### SOURCE EXCERPT
((

Yes very plainly Miss...


Johnson:

Oh call me Amy for heavens sake!


Greene:

Amy...(laughter)


Johnson:

Where's the other gentleman? There used to be someone else come with you.


Greene:

Yes, Mr Woods. He's alright but there's been such - this awful epidemic of flu and he's not coming out (inaudible).


Johnson:

Do you mean to say that they haven't found a cure for flu yet?


Greene:

No.


Johnson:

Goodness me, I'd have thought by now with all the things they're doing, they would've certainly found a cure for that - a preventative.


Greene:

Well there's all sorts of things Amy that are really not - shall we say....


Johnson:

I'm not terribly in touch with your world now.


Greene:

No well you haven't...


Johnson:

Occasionally, just now and again, I hear from various people things that are happening, and certainly the world doesn't seem to improve in some respects does it?


Greene:

No. We were just saying before, as somebody came through, that man doesn't know anything about universal laws and you're learning about those now aren't you?


Johnson:

Oh gradually, yes. If only people did understand more about this business of dying and life after death, and the kind of world, to some extent, that they will find anyway. I mean, I just think it's dreadful. I think it's awful to think that people don't understand this. I mean, when I first came over here it was a great shock.


Greene:

Yes I know, you told us that when you first came yes.


Johnson:

It must be a long time since I spoke to you, some years I suppose.


Greene:

About a couple of years.


Johnson:

Is it as long as that?


Greene:

Mmm...


Johnson:

Time is most peculiar with us, we're not subject to it any more. Time, space, distance - so many things that apply on Earth don't seem to have the same meaning here. There is a form of time I suppose, but it's not measured by the sun and the moon, stars and the calendar.


Greene:

No quite. Erm...Amy what do you - what do you do with yourself now?


Johnson:

Oh, I've got all sorts of interests. I've lost interest in flying, which I suppose to some people must sound very strange, but of course one doesn't need to. (laugh) Anyway one doesn't need mechanical things here, it's not necessary any more.


Greene:

What does Jim do?


Johnson:

Oh, well we have many interests. He's tremendously interested in developing himself mentally on to an entirely different strata altogether to anything he ever did on Earth. He's very interested in - in music too and art. He's become much more, I don't know, much more sensitised I think.

))

### REQUIREMENTS
1. In the Greene–Johnson transcript, how long does Greene say it has been since they last spoke?
2. Please write the next few exchanges of the Greene–Johnson transcript, starting after Johnson's remark that Jim has become more sensitized.

### COLLECTED MATERIAL
((

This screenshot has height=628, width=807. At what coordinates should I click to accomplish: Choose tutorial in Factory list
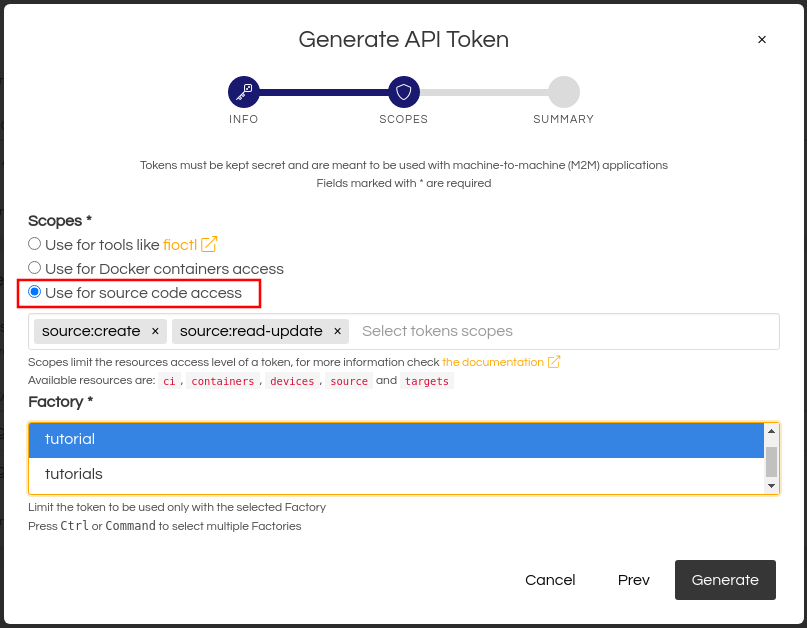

))

### RESULTS OF THE TASKS
1. About a couple of years.

2.
Greene:

You don't take any interest in flying, you don't take any interest in...


Johnson:

None whatsoever now. No.


Greene:

...(inaudible) or anything like that?


Johnson:

I did at first but not now. I used to come back - not that I was able to communicate - but I used to come back and take an interest in what was going on. But I find now that it just doesn't interest or appeal to me any more. I suppose it is that over here one is able to do so many things.


One is able to do things without, in a sense, any effort and one doesn't have the need to, sort of, to go vast distances - and one doesn't have to, sort of, communicate even in the same way. In fact life is so utterly, totally different, that many of the things which seemed important obviously are not any more, so in consequence, one just is not interested. I mean one doesn't feel the urge or the need.


Greene:

What do you think now is the most important thing?


Johnson:

Oh my goodness me, you mean on Earth?


Greene:

No well - er...the most important thing that is now affecting you now, what do you think is the most important?


Flint:
[sniffing]


Johnson:

I suppose really, sort of, trying and to learn more and to express myself better in various ways. I think the whole thing is knowing more about evolution and evolving on to a different strata, and sort of, opening one's experience to wider horizons.


I mean (laugh) I certainly don't think it's got anything whatever to do with material things. I mean, as I've already said, I'm not interested really to that extent any more in material things. One feels sad and sorry about the way the world is and one would like to help if one can. But, it seems to me that human beings will go on and on making the same sort of mistakes and I only hope that at some time they begin to learn something from them and change accordingly.


I think the only thing is that [if] people understood this truth, realise the realities of it, I think it could help tremendously. But I think the vast majority of people are completely blind to it, they're not interested. They don't want to know.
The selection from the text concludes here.